* [Action item]: Treat the line containing "Instruction: Select the" as the first line of the answer and the last line of the data as its final line, reproducing every line between exactly.

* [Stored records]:
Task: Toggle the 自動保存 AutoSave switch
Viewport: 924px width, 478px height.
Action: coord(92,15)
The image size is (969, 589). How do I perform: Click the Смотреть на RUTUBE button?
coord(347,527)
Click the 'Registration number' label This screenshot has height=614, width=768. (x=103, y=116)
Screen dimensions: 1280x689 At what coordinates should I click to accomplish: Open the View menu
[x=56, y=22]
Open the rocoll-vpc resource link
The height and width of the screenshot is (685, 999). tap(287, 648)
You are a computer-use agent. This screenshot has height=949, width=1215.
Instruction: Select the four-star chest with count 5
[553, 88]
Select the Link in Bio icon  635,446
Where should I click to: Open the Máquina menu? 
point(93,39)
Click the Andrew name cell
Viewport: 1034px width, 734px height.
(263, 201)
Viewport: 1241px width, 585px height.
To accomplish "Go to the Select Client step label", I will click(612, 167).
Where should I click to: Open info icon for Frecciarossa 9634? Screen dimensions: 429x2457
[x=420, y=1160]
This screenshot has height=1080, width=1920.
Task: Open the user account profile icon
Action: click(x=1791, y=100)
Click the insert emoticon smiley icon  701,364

* [Exercise result]:
Instruction: Select the four-star chest with count 5
[553, 88]
Select the Link in Bio icon  635,446
Where should I click to: Open the Máquina menu? 
point(93,39)
Click the Andrew name cell
Viewport: 1034px width, 734px height.
(263, 201)
Viewport: 1241px width, 585px height.
To accomplish "Go to the Select Client step label", I will click(612, 167).
Where should I click to: Open info icon for Frecciarossa 9634? Screen dimensions: 429x2457
[x=420, y=1160]
This screenshot has height=1080, width=1920.
Task: Open the user account profile icon
Action: click(x=1791, y=100)
Click the insert emoticon smiley icon  701,364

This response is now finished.